The answer to that are purely practical issues: Cost and tolerance of a particular brand. Most people are started on a brand recommended by their doctor and a dietician or nutritionist. If the feeding tube is used to supplement an oral diet, formulas available in many stores such as Ensure or Boost may be all that is needed. But these are not full nutrition and a full nutrition formula not available in stores will be needed at some point. Jevity seems to the most commonly used brand. The cost of these full nutrition brands are similar. Feedings are best begun slowly (slower drip rate if on a pump, smaller amounts per feeding if on gravity/bolus feedings). Intolerance and slow adaptation are most common in people who have lost a lot of weight and waited until oral feedings were very difficult before having a feeding tube put in. The body chemistry and metabolism has gone into what is generally called starvation mode, and it requires much more than simply feedings to readjust the multitude of problems. In short, don't blame the formula if a feeding tube was put off or refused for too long.

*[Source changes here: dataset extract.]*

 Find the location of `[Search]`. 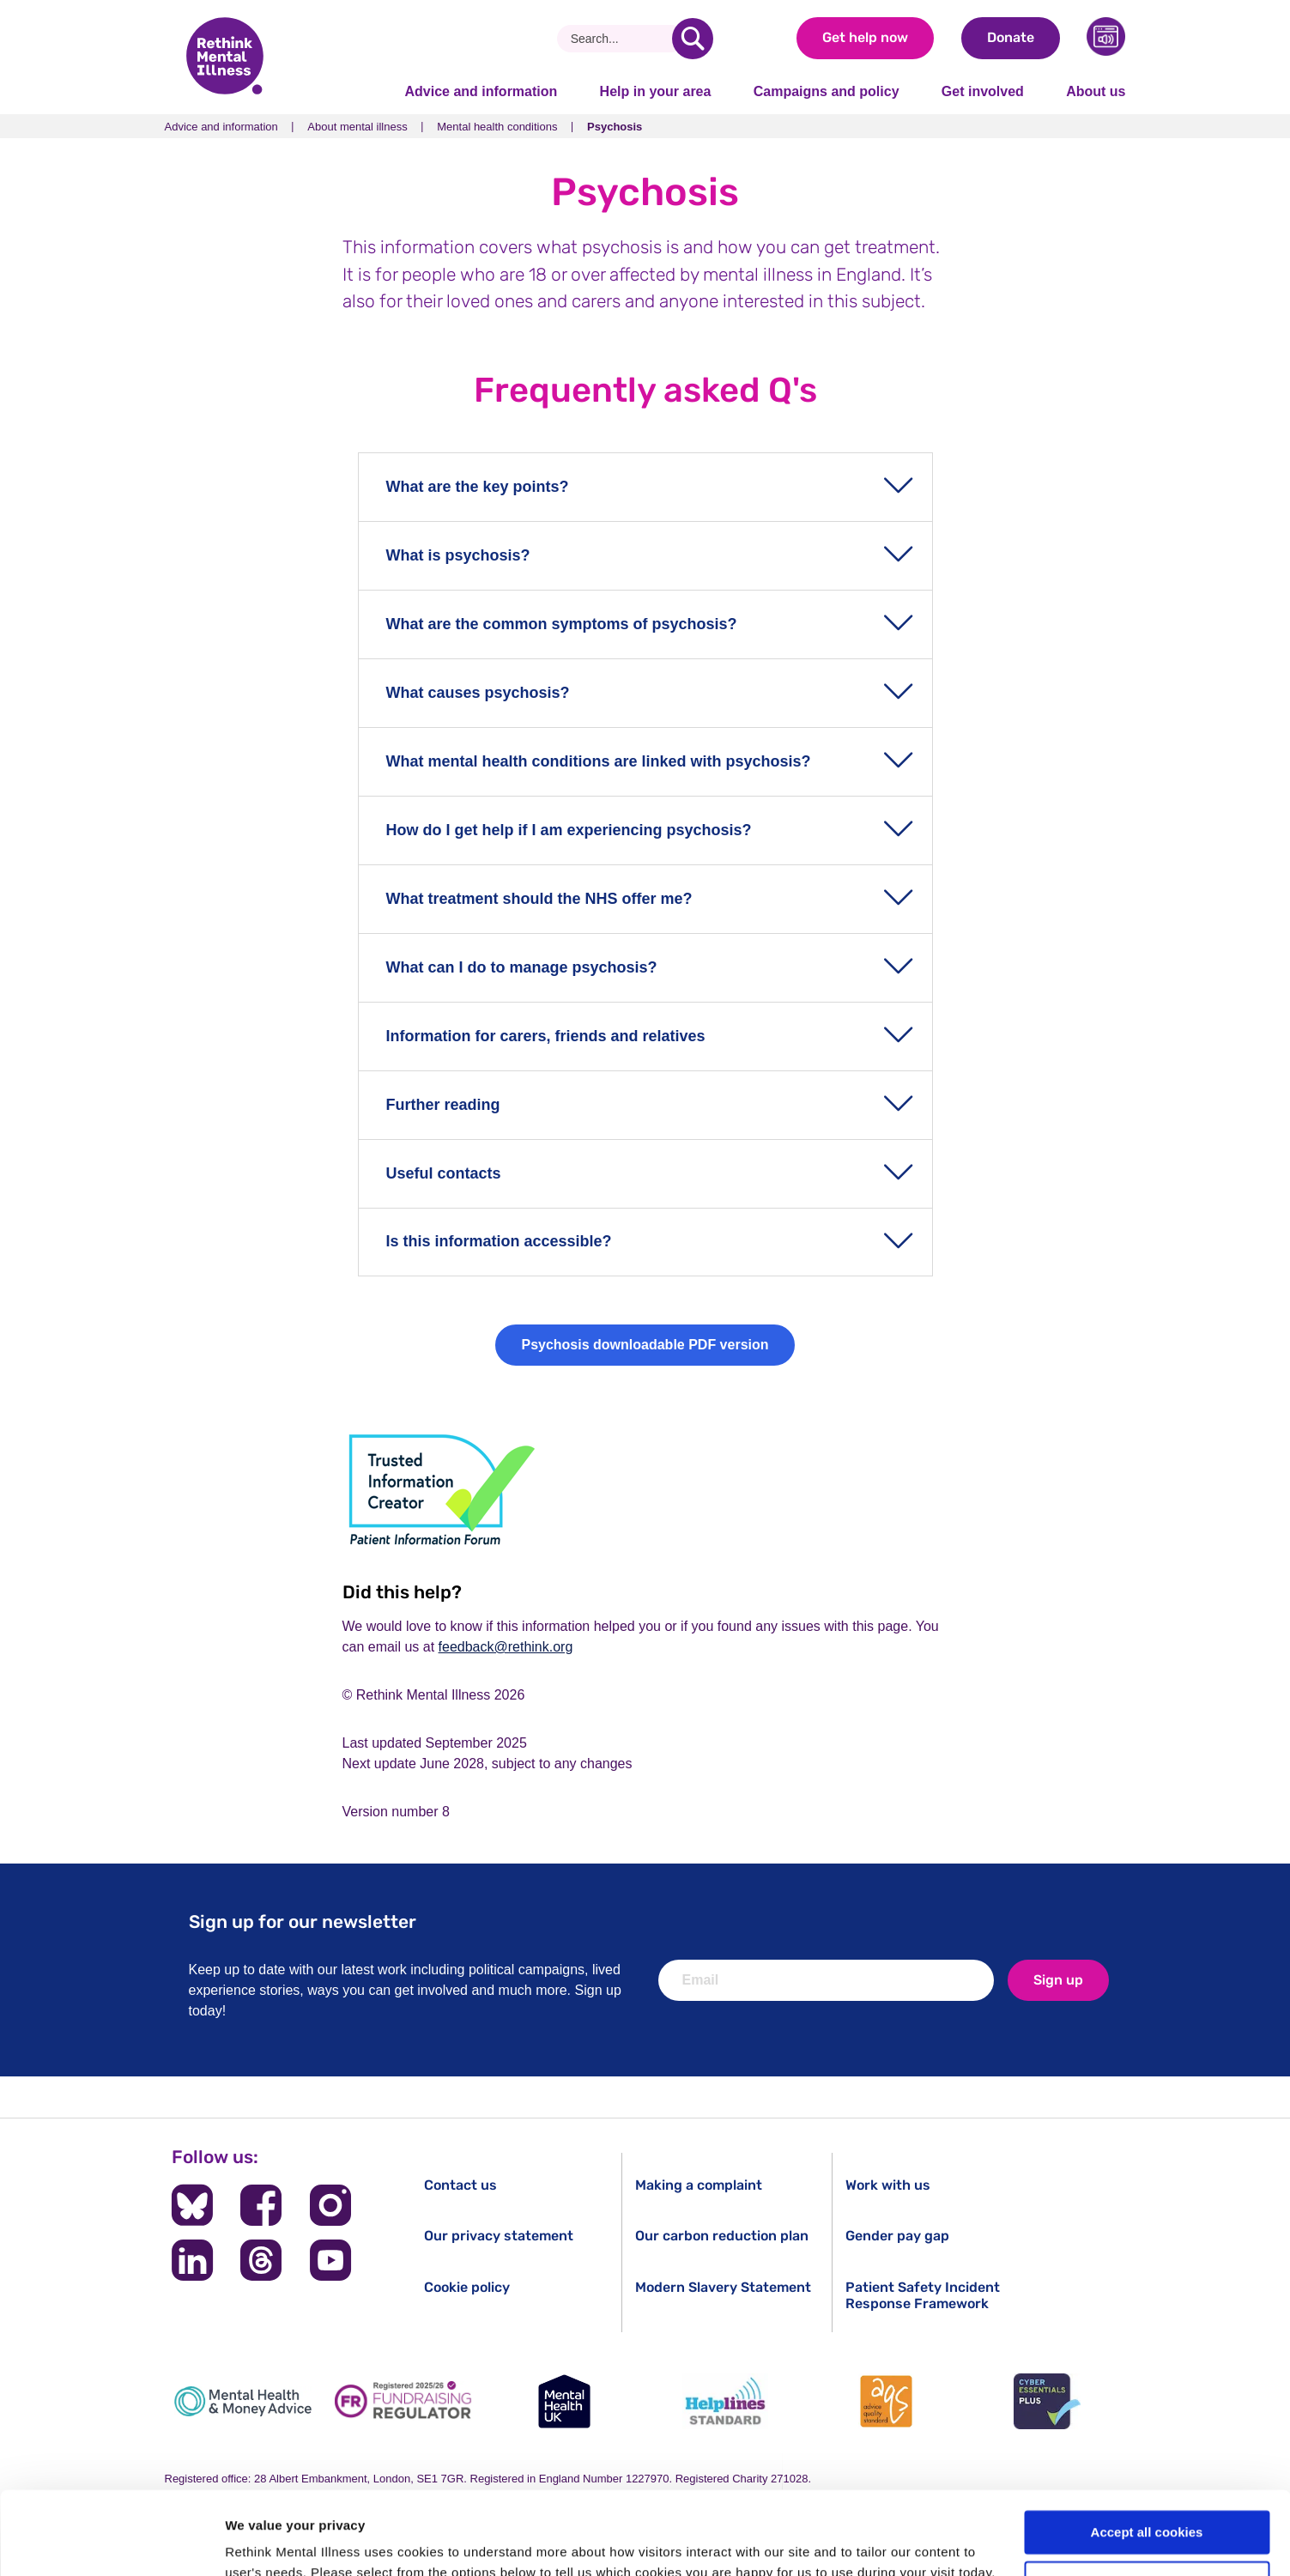

[Search] is located at coordinates (621, 38).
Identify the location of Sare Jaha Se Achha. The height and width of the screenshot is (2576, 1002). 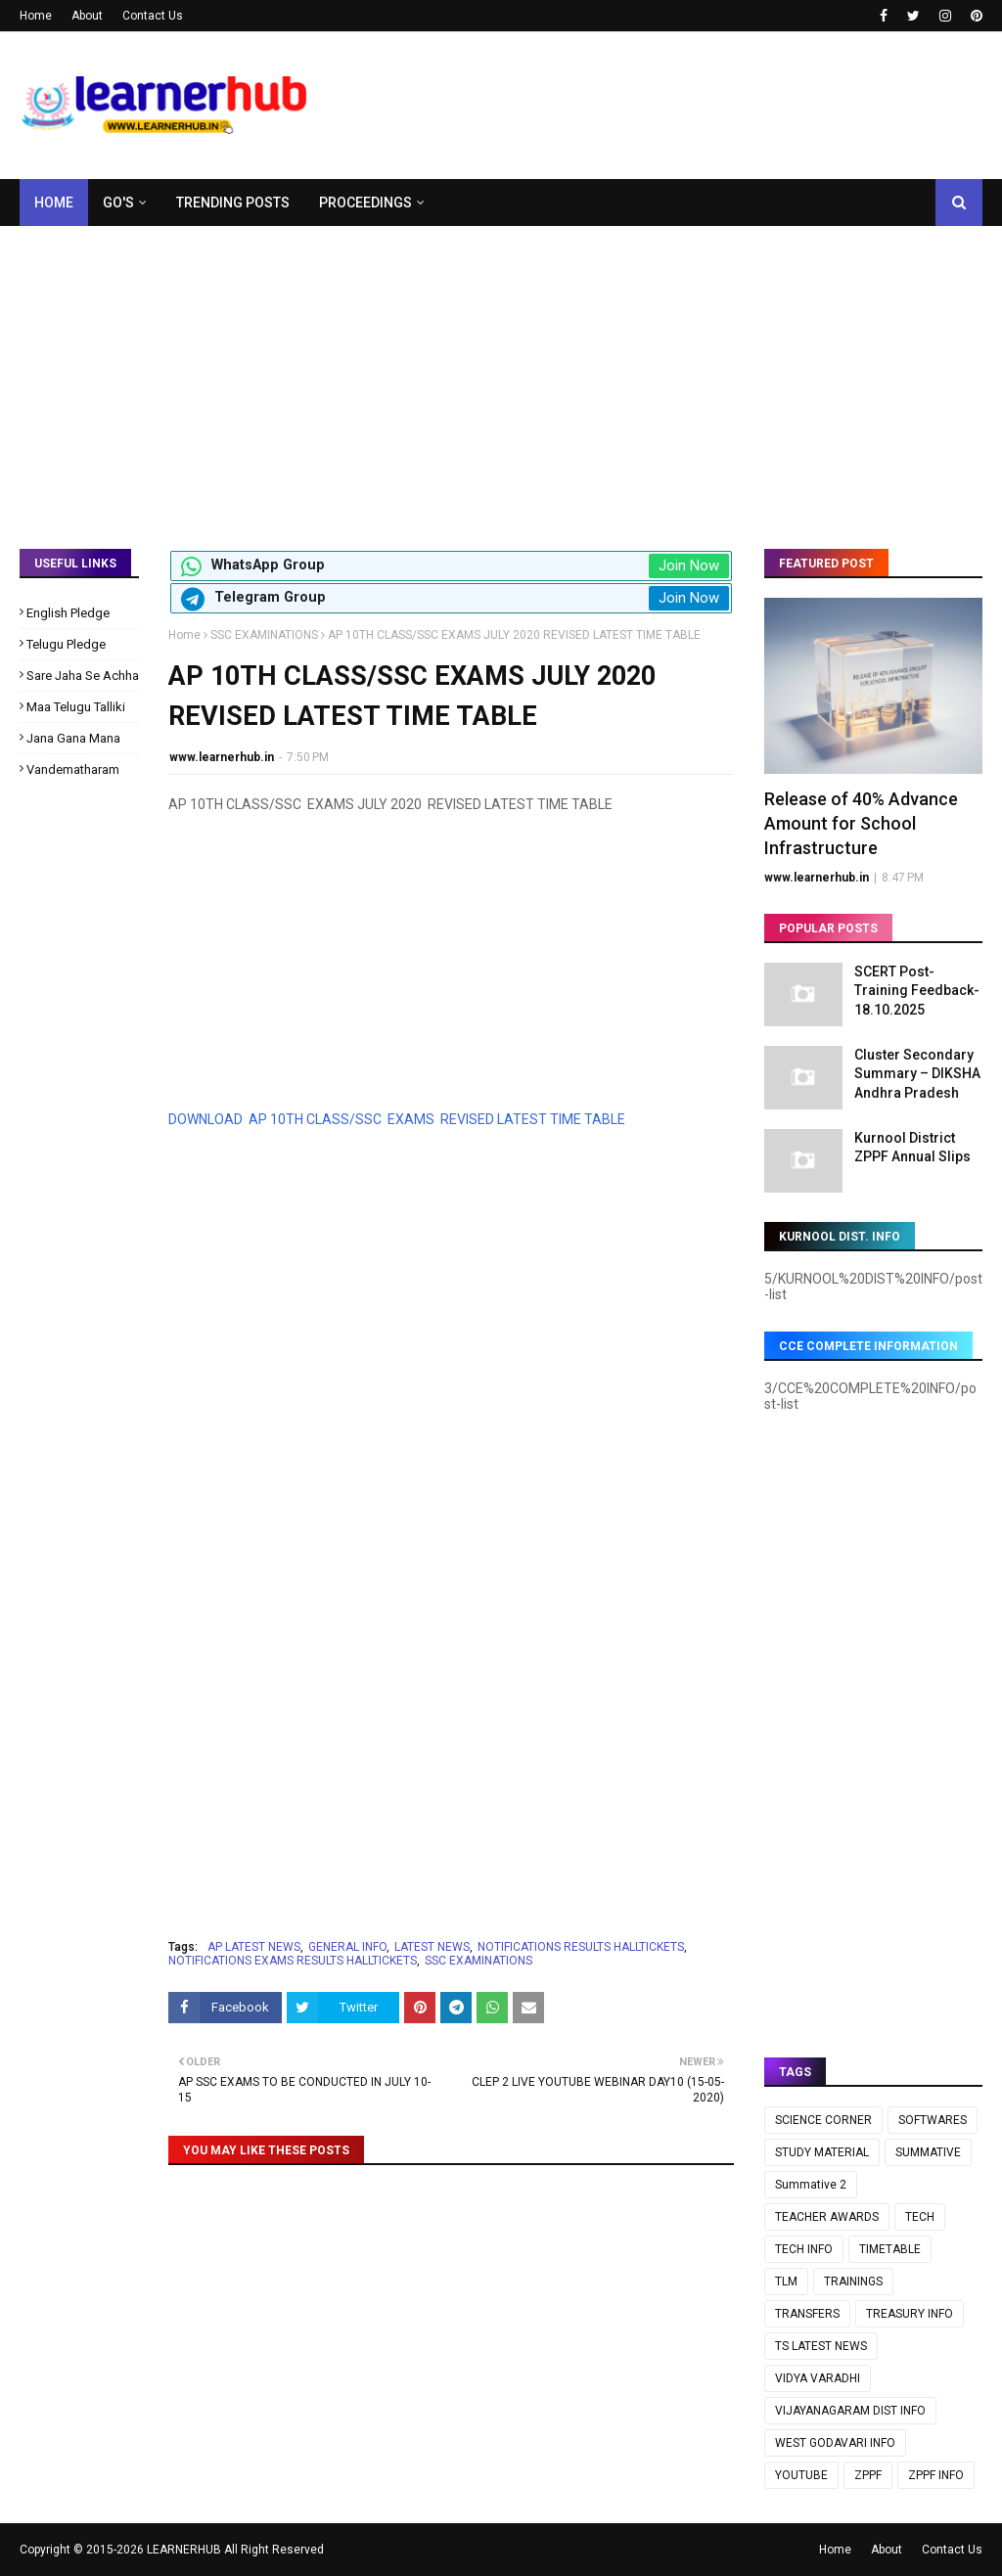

The cost of formulas goes up if a formula for people who also have other medical problems such as diabetes, liver or kidney problems is needed. Formulas are generally made without dairy products so lactose intolerance won't require a special formula.
The next price increase comes with "natural" formulas. The most popular now seems to be Liquid Hope. People who are intolerant of other formulas may do better with natural formulas. It requires a physician documented statement of a history of intolerance to regular formulas to get Medicare coverage for these high priced formulas, so unless you are self paying for formulas it is unlikely that a natural formula will be the first formula used. Another option is blenderizing food yourself to create a tube feeding formula. In order to prevent tube clogs, this requires a high quality blender to actually liquify the food and not just grind it up. It requires knowledge of at least basic nutrition to ensure a balanced diet containing the right ratio of protein, fats, carbs and sugar, fiber etc. Shopping and preparing the foods on a daily or every other day schedule to prevent spoilage will add to the workload of the caregiver. None of groceries or added ingredients are paid by insurance. No special diet or supplement or herbs, etc. have been shown to slow or reverse ALS. There is always a dietary fad or supplement making the rounds of the ALS community, none proven to help. Liquifying the persons normal meals can give a psychological boost to the patient, reduce the workload of the caregiver, and even improve tolerance because foods that caused problems would have been removed from the menu long ago.
And now, a personal editorial on formulas. "Natural" sounds great and is a word used to promote purchase of foods, supplements, and all health products. When it comes to food however, the body breaks everything down to basic nutrients anyway. Its only concern is how easily it can break food down to those basic vitamins, minerals and chemicals. It doesn't matter if your potassium comes from a banana or a potassium pill. Formula ingredients read like a witches brew because they list the nutrients, not the specific foods they come from. Chia seed and grape extract sound natural, but exactly what you get from them and how much is more important in developing a balanced formula. All food is made up of chemicals and using that knowledge makes formulas match nutritional needs, not advertising slogans. Few of us eat a really healthy diet to start with but switching to an all natural diet after ALS has started hasn't proven helpful beyond what it would do for someone without ALS.